Namun saat Maria dan ibunya, baru saja keluar dari rumah duka. Maria kembali melihat seorang pria misterius itu lagi, Maria masih ingat jelas dengan wajahnya. Pria itu, sudah membunuh ayahnya. Maria hanya menatap mata pria itu dengan sinis, sambil memeluk erat abu ayahnya. Hari ini Maria tidak menyangka, jika hari ini dirinya juga akan kehilangan ibunya.

"Maria ayo pulang!" ucap ibunya.

Namun dari arah yang berlawanan, Maria melihat pria itu semakin mendekati mereka. Maria sangat takut, pria itu menatap ibunya dengan penuh kebencian juga. Dan sekali lagi, Maria harus kehilangan orang yang sangat dia sayangi tepat di depan matanya.

DORRR!!!

DORRR!!!

Kali ini, Maria. Mendengar ada dua kali tembakkan, namun kedua peluruh itu. Semuanya hanya mengenai ibunya saja, seperti biasa setelah pria itu membunuh orang yang sangat Maria cintai. Pria itu langsung pergi melarikan diri, kali ini Maria tidak mampu lagi untuk berdiri.

"Ibu!!!"

Saat Maria memanggil nama ibunya, Maria melihat ibunya tersenyum kepada dirinya.

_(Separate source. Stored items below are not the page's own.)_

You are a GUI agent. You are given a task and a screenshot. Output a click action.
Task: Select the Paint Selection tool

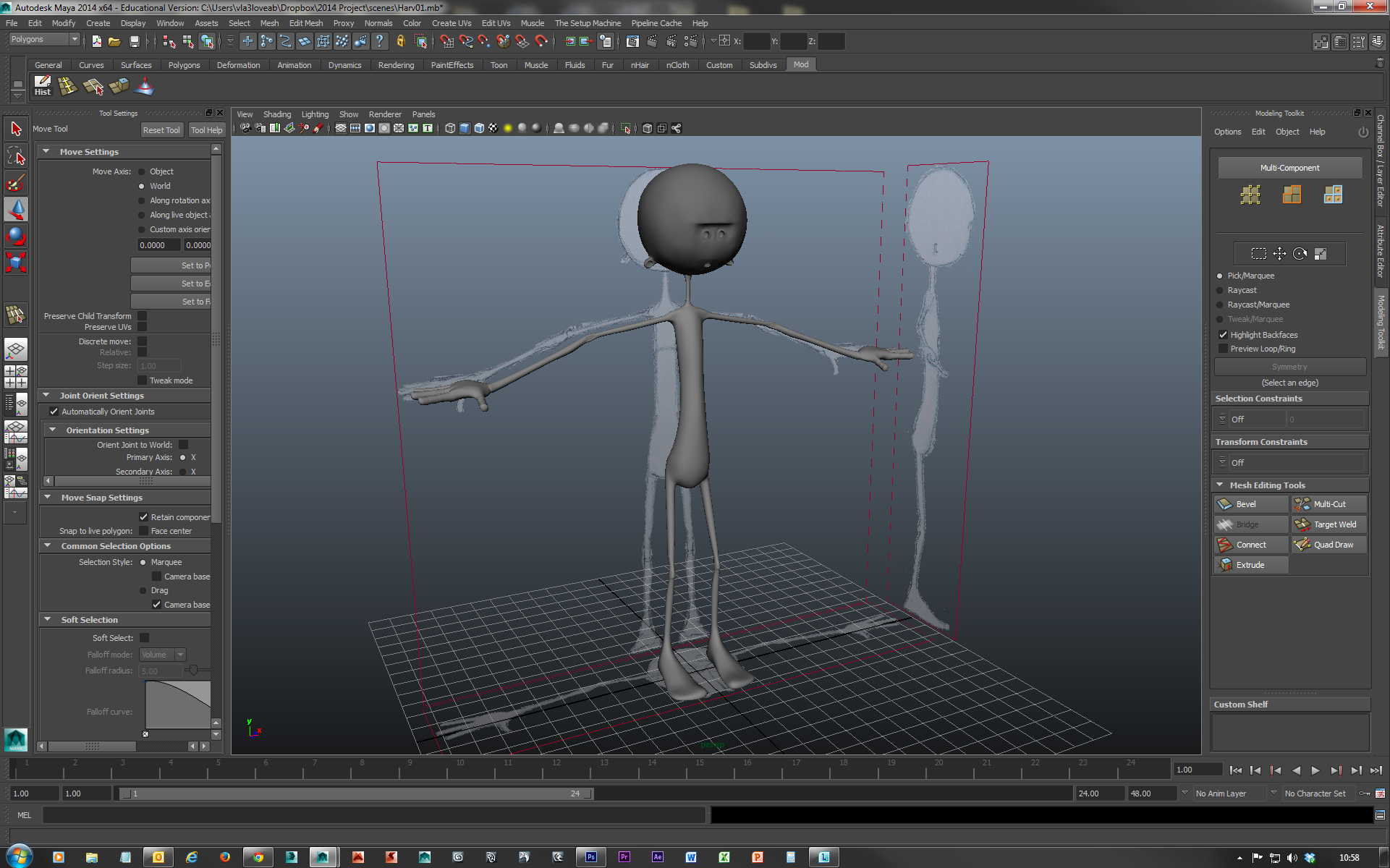tap(16, 182)
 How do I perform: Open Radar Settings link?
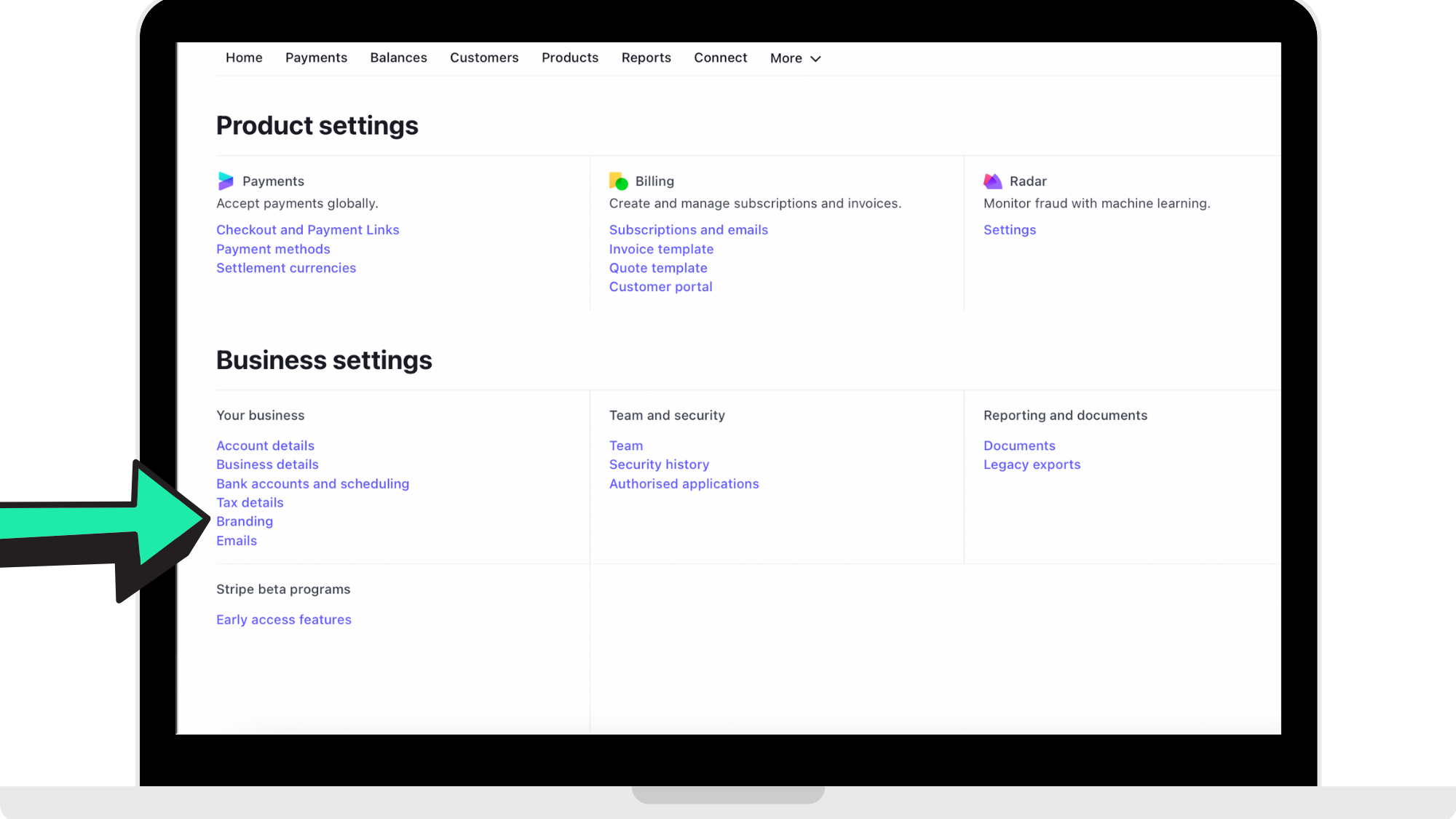[x=1009, y=230]
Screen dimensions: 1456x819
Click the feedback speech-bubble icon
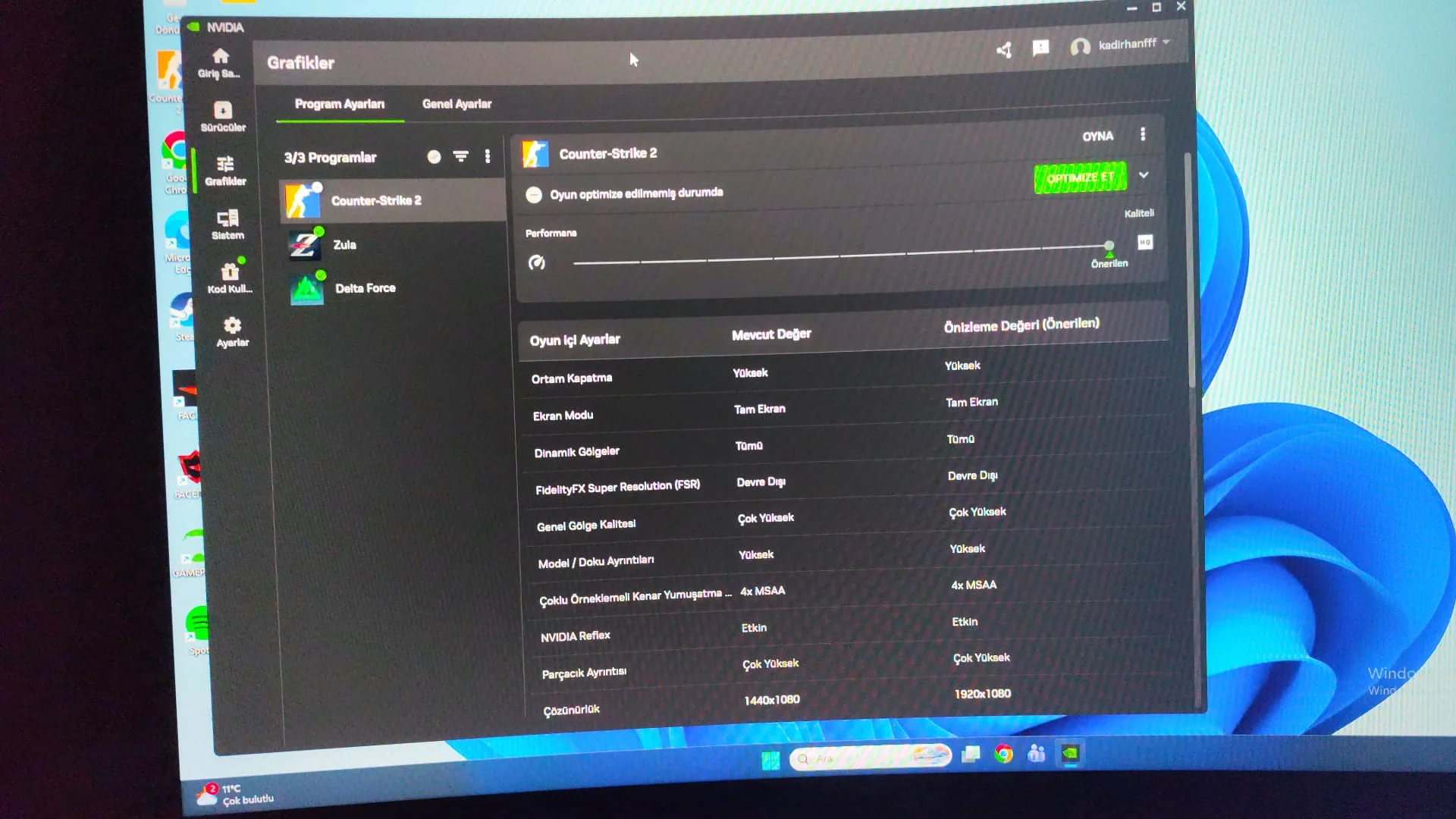coord(1040,48)
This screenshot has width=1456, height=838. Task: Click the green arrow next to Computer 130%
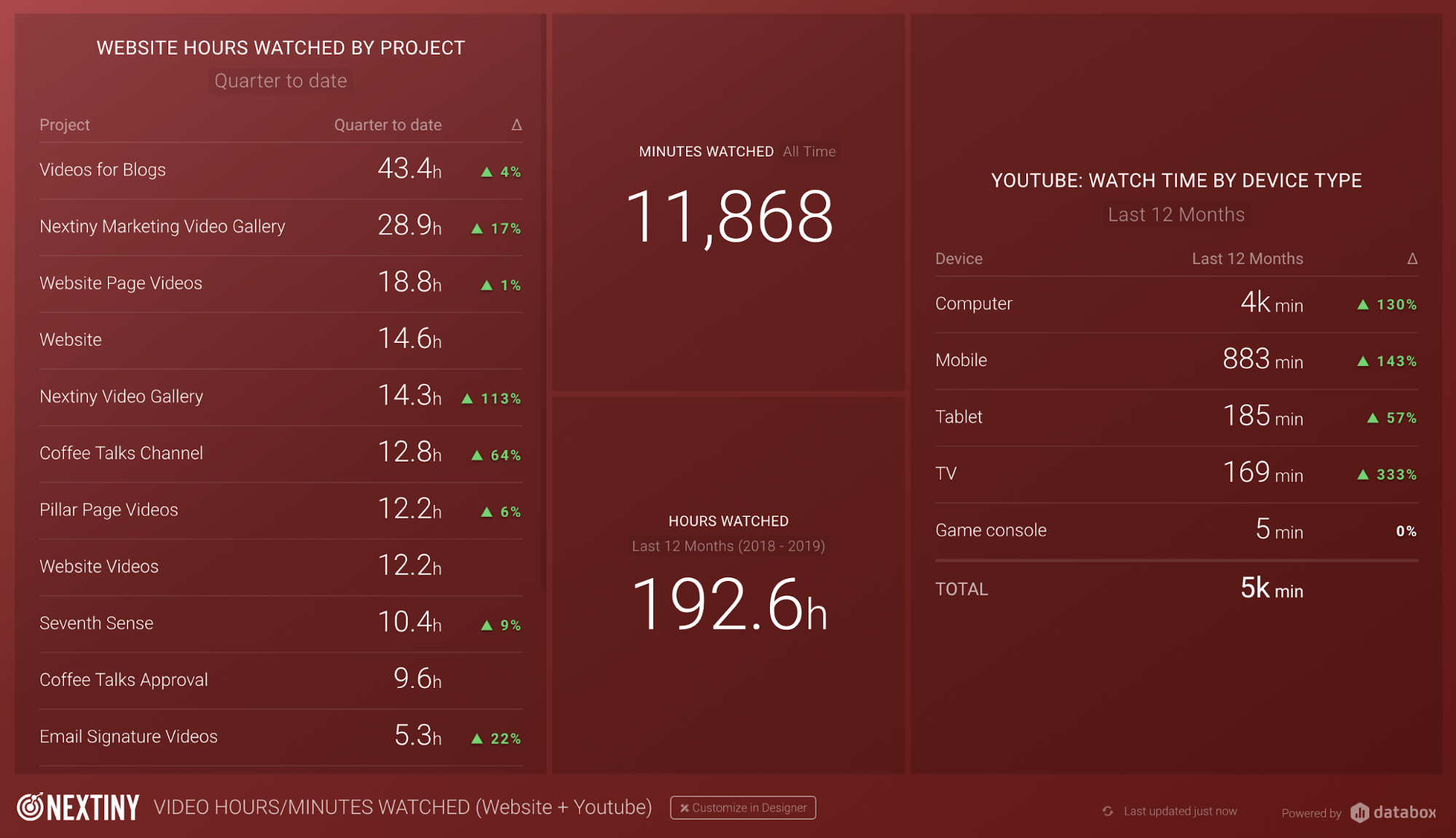[1363, 305]
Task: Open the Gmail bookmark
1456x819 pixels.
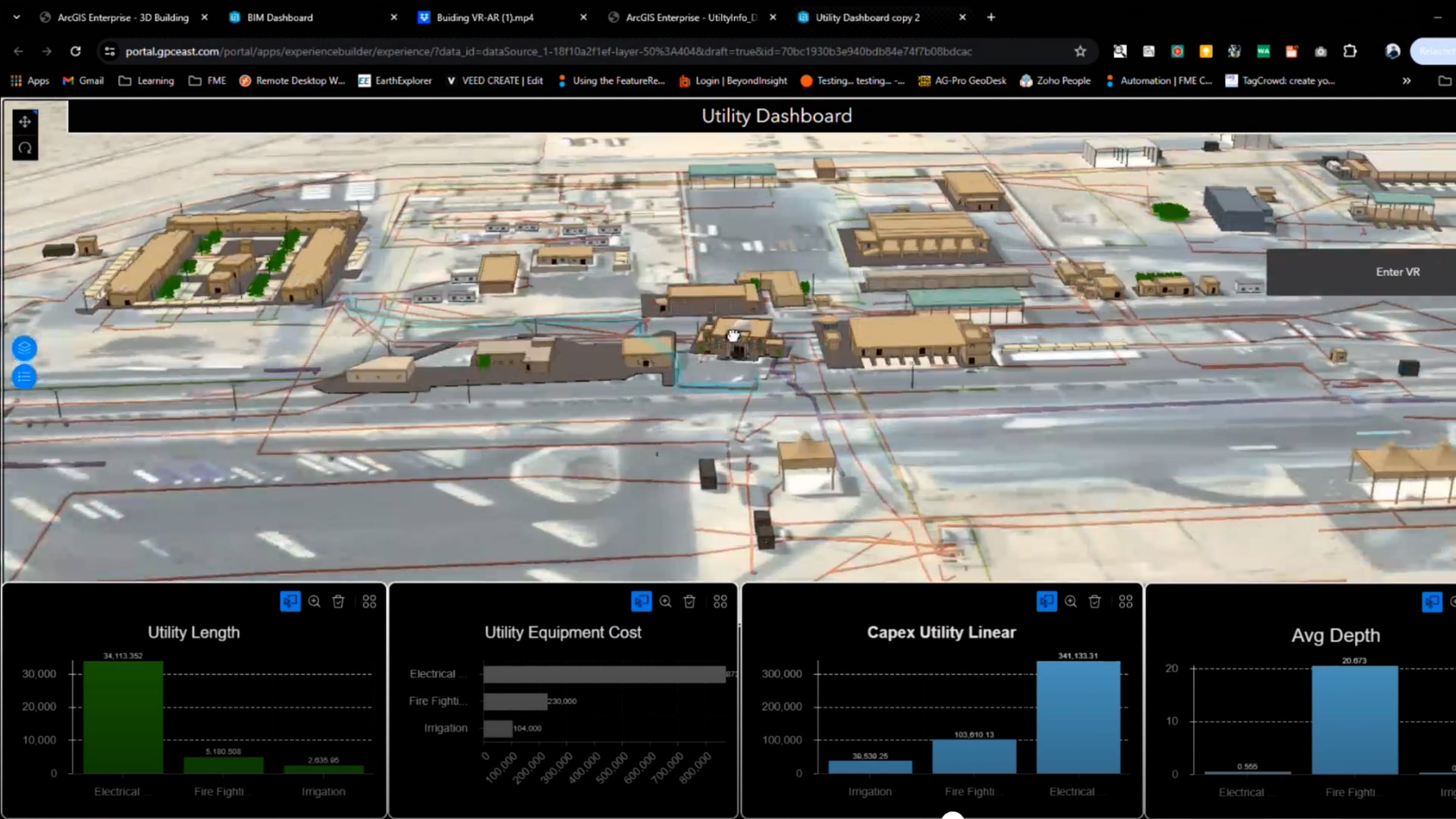Action: coord(84,81)
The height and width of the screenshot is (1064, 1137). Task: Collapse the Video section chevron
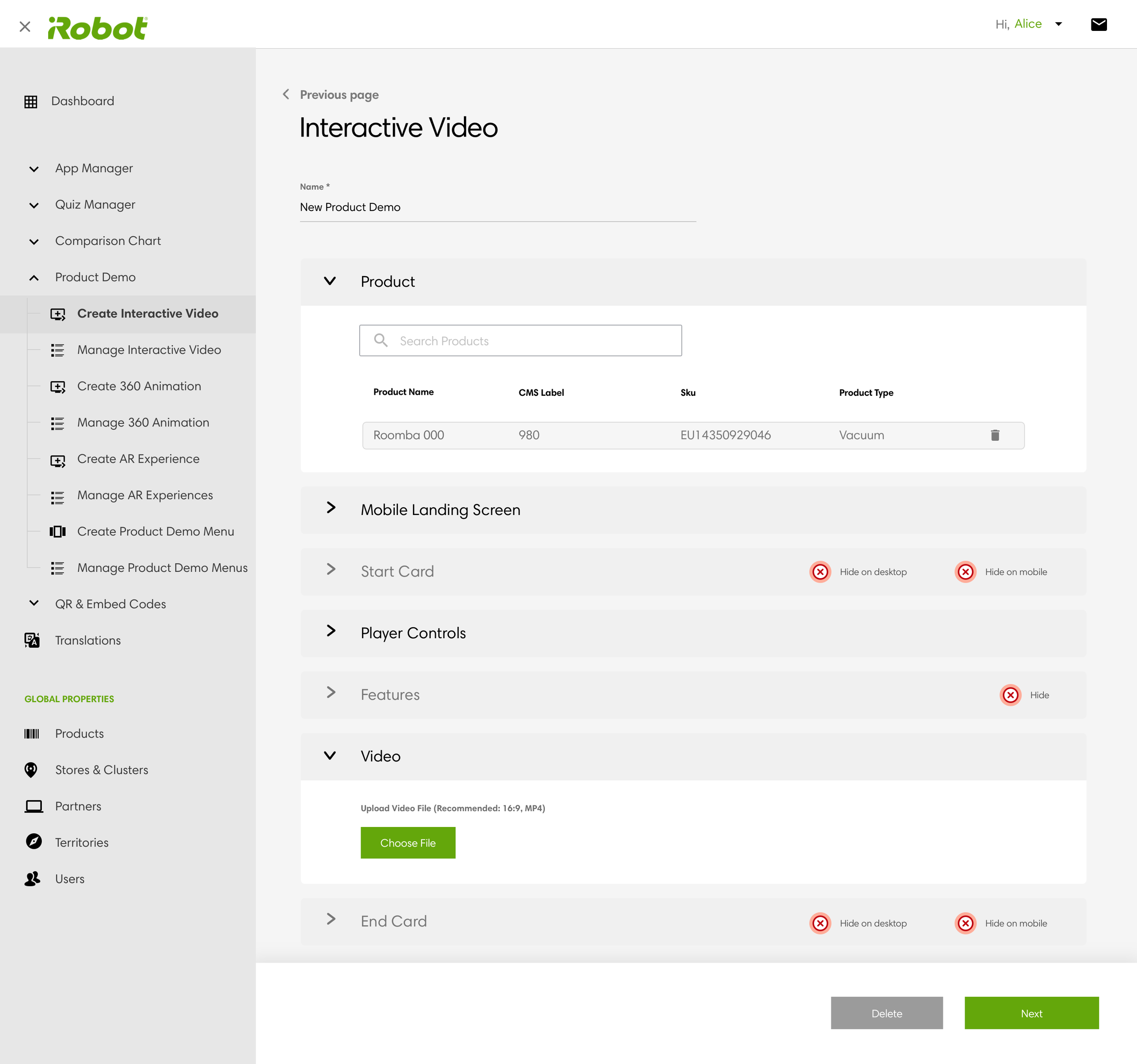pos(330,756)
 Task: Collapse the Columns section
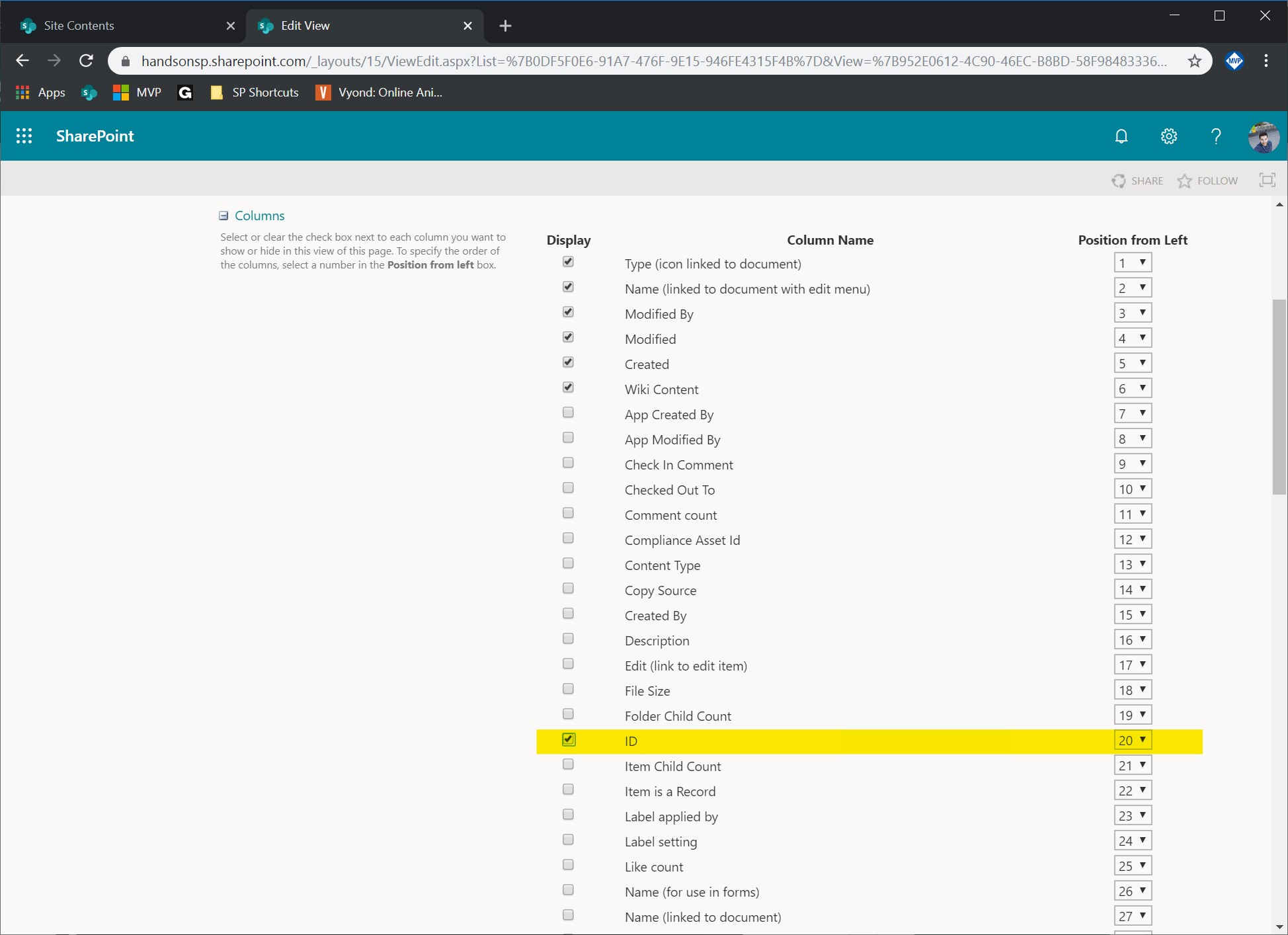(224, 216)
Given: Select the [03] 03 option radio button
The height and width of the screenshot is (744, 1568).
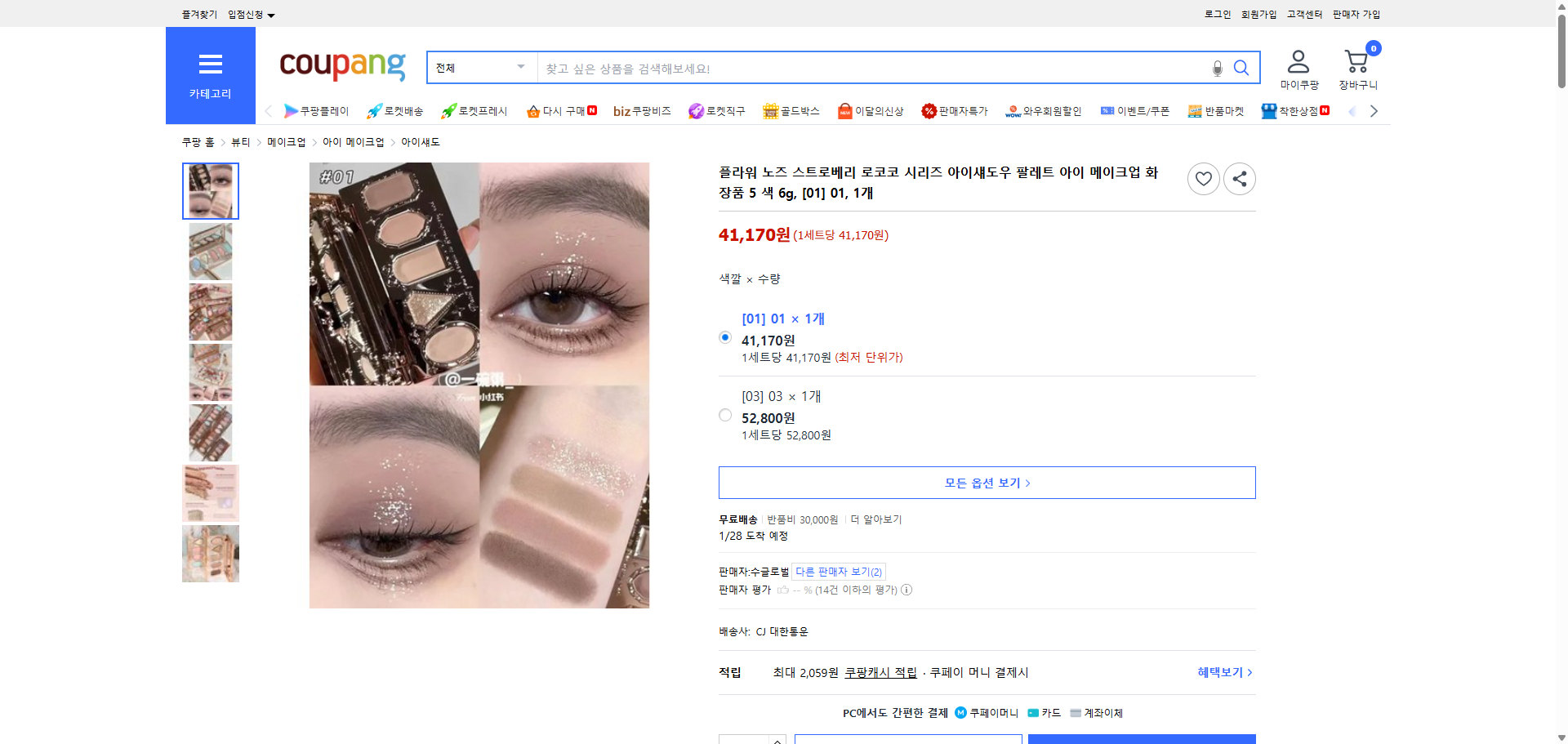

"Putriku, kamu harus tetap bertahan untuk hidup. Ingatlah janjimu, jika kamu akan menjadi wanita yang sukses. Kamu harus membuktikan kepada semua orang yang sudah mengucilkan kita, jika kamu juga bisa menjadi seperti mereka. Kamu harus menjadi gadis kuat mulai dari sekarang, karena setelah hari ini. Kamu hanyalah sebatang kara, namun kasih sayangku tidak akan pernah mati. Meski napasku tidak lagi berhenbus, kasih sayangku ini tetap abadi. Anakku, jangan menjadi seperti ibumu!"